Painting the odyssey house logo on the wall
A bedroom in the old shelter
Playground in the back yard
Back in 1985 we use to advertise the shelters services in the local newspapers, and in “community connections”. How do people find out about Odyssey House today? Word of mouth? Referals? Etc. One large way is technology, it has given us the ability to be more visible, you can find us on social media and our website or simply by googling shelter near me, the website https://www.sheltersafe.ca/ helps provide you with all shelters available in your province. Our website contains a safety pre-caution redirect or hide page button for those interested in learning about our services but are concerned about a partner finding out or seeing. In fact, smartphones, tablets, apps, and other technologies can actually support empowering and advocating for women who are experiencing violence. However, the alternative is electronic violence such as cyber stalking and its ability to take away a survivor’s sense of safety, even when an individual is staying in shelter technologies can make shelter living complex. So what does apps, smart phones and technology mean for families at Odyssey House? Social Media Safety, for example turning off GPS locators that are built into an app, like snapchat, Facebook etc., that way when a resident is out and about it minimize the risk of their perpetrator locating them.
On Tuesday, December 16th, 1986 The Grande Prairie Women’s Residence Assoication (Odyssey House) had named its new board of directors including; Sharron Nelson, Sandra Spicer, Doreen McDonell, Gibby Hudson, Marilyn Monpetiit, Martia Mayne, Rob Smith, Cathy Smey-Carston, Marg Bowes, Jane Manning and Joanne Berg. We are grateful to all the individuals over the last 40 years who have served on our board of directors. In that same week, just a day later on December 17th, 1986 the week was declared Shelter week, Mayor Dwight Logan signed a Proclamation with Odyssey House Volunteer Joce Monan and resident worker (Today the term is Client Support Worker), Anne Sauder and then Board President Sandra Spicer.
In 1987 the shelter had a small individual library, today Odyssey House has a library that features over 200 books categorized. In 1987 the shelters kitchen was design to sit and feed roughly 10-12 individuals, our present kitchen can feed and sit up to 42 moms & kids.
In 1988 Grande Prairies Canadian Girls in Training presented Odyssey House with a Fisher Price Tape recorder and tapes during CGIT last week. Shown in the image (Left to Right) are CGIT Vice-President Deanna Zutter, residence worker Heather Rousseau, Odyssey House Operations chairman Doreen MacDonell and CGIT President Erin Martens.

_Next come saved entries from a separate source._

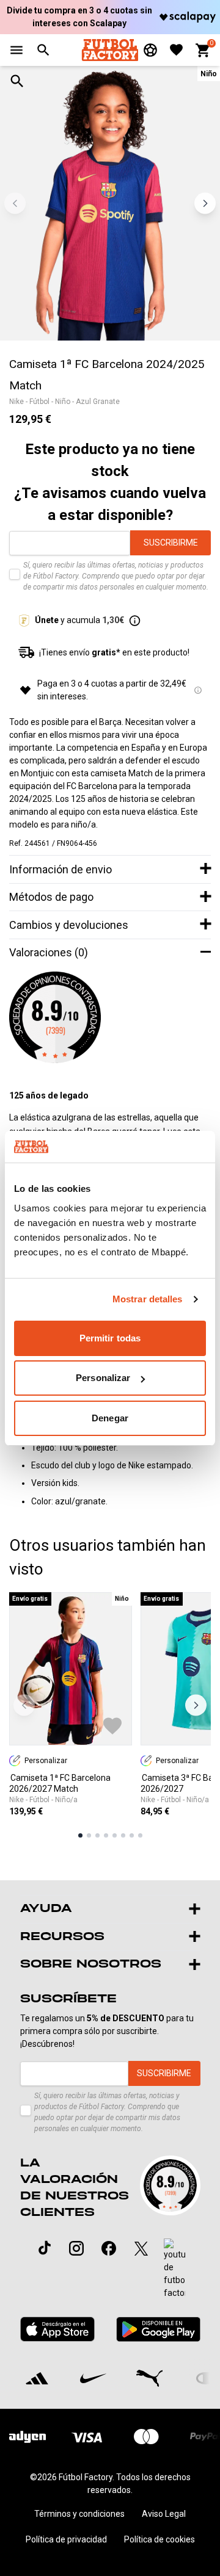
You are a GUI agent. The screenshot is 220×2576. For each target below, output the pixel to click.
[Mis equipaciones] (150, 50)
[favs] (176, 49)
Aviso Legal (164, 2514)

Back in 1989 Odyssey House branding and logo was still the outlined shape filled in with black shading to resemble a young woman, holding luggage with her. In present day our logo Symolism has a house over the colorful outline of a mother & child. The Icon represents care, support and safety for women and children escaping violence. Additionally in our visual identity guide the organization has since added the tagline “Equality and Empowerment” to be used on all our general awareness materials.
Odyssey House is always looking for volunteers. Even back in 1990 we recognized the generosity of this great community. To this day, we offer training opportunities to volunteers.
Odyssey House starts the Outreach Program, New Beginnings (now referred to as Community Support). Did you know that Odyssey House offers Outreach services to those that have experienced violence in their lives? A big thanks to the Odyssey House Executive Director at the time, Eileen Langstaff, for advocating for additional support for women after they left the Emergency Shelter and to the Muttart Foundation which supported two years of funding from April 1 1991 to
Odyssey House hires a permanent half-time public education assistant. Prevention means starting early. Through many funding opportunities including City and County FCSS, the Kinsmen and Kinettes Clubs of Grande Prairie and the towns of Beaverlodge, Sexsmith and Hythe, we were able to secure funding in order to hire someone permanently to build a school-aged Family Violence prevention program.
1992, November 19
The then Federal Government recognized one of the ways that violence is perpetuated in our society. We know that mainstream media shapes culture. It is important to stand up to these types of social norms in order to make change. Our PM at the time agreed.
Every November Alberta recognizes Family Violence Prevention Month. We are lucky to have the support of our local politicians which have influence over our communities and inform policy legislation.
March 8th of every year is International Women’s Day. This year Saskatchewan passed The Victims of Domestic Violence Act which allows victims of Domestic Violence to have perpetrated removed from their home with a phone call.
1994, November 9
Students at the Composite Highschool spoke out against violence through an art instalation that was displayed in the Towne Centre Mall. We continue to engage with highschool students in order to work on our prevention advocacy efforts.
Caption - "Jason Burnett, left and Nathan Davis, both students in Composite High School's Commercial Art 22C class kneel in front of the display board they created for Family Violence Week."
1995, December 28
Almost 8000 women have accessed Odyssey House’s services by this point. We can see that rates of domestic violence have continued to sore since then. Follow-up programming and long-term funding is critical to support families that have experienced trauma. Odyssey House was lucky to receive funding’s from The Wild Rose Foundation to keep its Outreach programming going.
Odyssey Hires a new Executive Director, Bev Moylan, who will hold this position for a few years where it would ultimately be taken over by Katherine Sheppard, until 2011.